#### [Exercise details]
Retype each of the items below character for character, leaving nothing out.

[Records from a dataset]

--- start ---

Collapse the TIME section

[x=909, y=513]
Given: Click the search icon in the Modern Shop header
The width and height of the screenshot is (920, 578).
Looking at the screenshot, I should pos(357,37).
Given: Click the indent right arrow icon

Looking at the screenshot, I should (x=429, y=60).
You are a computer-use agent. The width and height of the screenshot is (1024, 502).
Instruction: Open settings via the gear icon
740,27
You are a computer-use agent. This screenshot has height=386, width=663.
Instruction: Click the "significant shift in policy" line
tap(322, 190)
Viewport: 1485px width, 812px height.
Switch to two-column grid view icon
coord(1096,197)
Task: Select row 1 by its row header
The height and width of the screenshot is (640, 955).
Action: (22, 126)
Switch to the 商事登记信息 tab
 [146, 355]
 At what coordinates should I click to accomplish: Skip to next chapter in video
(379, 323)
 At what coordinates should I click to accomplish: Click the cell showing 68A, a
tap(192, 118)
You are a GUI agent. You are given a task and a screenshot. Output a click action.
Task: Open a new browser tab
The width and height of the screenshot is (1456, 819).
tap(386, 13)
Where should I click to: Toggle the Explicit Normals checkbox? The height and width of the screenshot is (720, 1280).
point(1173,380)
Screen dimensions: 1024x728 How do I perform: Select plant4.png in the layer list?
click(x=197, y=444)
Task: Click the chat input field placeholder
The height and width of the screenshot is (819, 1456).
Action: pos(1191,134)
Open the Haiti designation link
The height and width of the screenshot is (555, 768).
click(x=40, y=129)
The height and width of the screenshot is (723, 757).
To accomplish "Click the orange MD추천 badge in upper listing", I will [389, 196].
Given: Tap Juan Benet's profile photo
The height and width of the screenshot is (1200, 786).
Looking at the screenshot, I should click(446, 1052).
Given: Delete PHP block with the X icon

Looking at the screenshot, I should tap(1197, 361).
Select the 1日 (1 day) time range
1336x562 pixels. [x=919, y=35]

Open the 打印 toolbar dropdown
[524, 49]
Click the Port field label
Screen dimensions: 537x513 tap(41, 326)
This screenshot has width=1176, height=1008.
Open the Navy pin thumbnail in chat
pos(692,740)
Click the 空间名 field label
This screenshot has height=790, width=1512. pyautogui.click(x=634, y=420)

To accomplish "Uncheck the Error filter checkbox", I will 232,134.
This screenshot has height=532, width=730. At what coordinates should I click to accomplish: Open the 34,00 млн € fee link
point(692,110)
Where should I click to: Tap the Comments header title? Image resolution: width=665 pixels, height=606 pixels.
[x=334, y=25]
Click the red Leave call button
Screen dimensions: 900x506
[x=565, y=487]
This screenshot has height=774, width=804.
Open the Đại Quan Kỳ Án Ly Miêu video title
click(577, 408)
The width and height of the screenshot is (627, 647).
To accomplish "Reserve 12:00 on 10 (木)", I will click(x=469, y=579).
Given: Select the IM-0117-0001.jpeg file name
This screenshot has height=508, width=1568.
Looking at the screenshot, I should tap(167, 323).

--- end ---

#### [Answer below]
Collapse the TIME section

[x=909, y=513]
Given: Click the search icon in the Modern Shop header
The width and height of the screenshot is (920, 578).
Looking at the screenshot, I should pos(357,37).
Given: Click the indent right arrow icon

Looking at the screenshot, I should (x=429, y=60).
You are a computer-use agent. The width and height of the screenshot is (1024, 502).
Instruction: Open settings via the gear icon
740,27
You are a computer-use agent. This screenshot has height=386, width=663.
Instruction: Click the "significant shift in policy" line
tap(322, 190)
Viewport: 1485px width, 812px height.
Switch to two-column grid view icon
coord(1096,197)
Task: Select row 1 by its row header
The height and width of the screenshot is (640, 955).
Action: (22, 126)
Switch to the 商事登记信息 tab
 [146, 355]
 At what coordinates should I click to accomplish: Skip to next chapter in video
(379, 323)
 At what coordinates should I click to accomplish: Click the cell showing 68A, a
tap(192, 118)
You are a GUI agent. You are given a task and a screenshot. Output a click action.
Task: Open a new browser tab
The width and height of the screenshot is (1456, 819).
tap(386, 13)
Where should I click to: Toggle the Explicit Normals checkbox? The height and width of the screenshot is (720, 1280).
point(1173,380)
Screen dimensions: 1024x728 How do I perform: Select plant4.png in the layer list?
click(x=197, y=444)
Task: Click the chat input field placeholder
The height and width of the screenshot is (819, 1456).
Action: pos(1191,134)
Open the Haiti designation link
The height and width of the screenshot is (555, 768).
click(x=40, y=129)
The height and width of the screenshot is (723, 757).
To accomplish "Click the orange MD추천 badge in upper listing", I will [389, 196].
Given: Tap Juan Benet's profile photo
The height and width of the screenshot is (1200, 786).
Looking at the screenshot, I should click(446, 1052).
Given: Delete PHP block with the X icon

Looking at the screenshot, I should tap(1197, 361).
Select the 1日 (1 day) time range
1336x562 pixels. [x=919, y=35]

Open the 打印 toolbar dropdown
[524, 49]
Click the Port field label
Screen dimensions: 537x513 tap(41, 326)
This screenshot has width=1176, height=1008.
Open the Navy pin thumbnail in chat
pos(692,740)
Click the 空间名 field label
This screenshot has height=790, width=1512. pyautogui.click(x=634, y=420)

To accomplish "Uncheck the Error filter checkbox", I will 232,134.
This screenshot has height=532, width=730. At what coordinates should I click to accomplish: Open the 34,00 млн € fee link
point(692,110)
Where should I click to: Tap the Comments header title? Image resolution: width=665 pixels, height=606 pixels.
[x=334, y=25]
Click the red Leave call button
Screen dimensions: 900x506
[x=565, y=487]
This screenshot has height=774, width=804.
Open the Đại Quan Kỳ Án Ly Miêu video title
click(577, 408)
The width and height of the screenshot is (627, 647).
To accomplish "Reserve 12:00 on 10 (木)", I will click(x=469, y=579).
Given: Select the IM-0117-0001.jpeg file name
This screenshot has height=508, width=1568.
Looking at the screenshot, I should tap(167, 323).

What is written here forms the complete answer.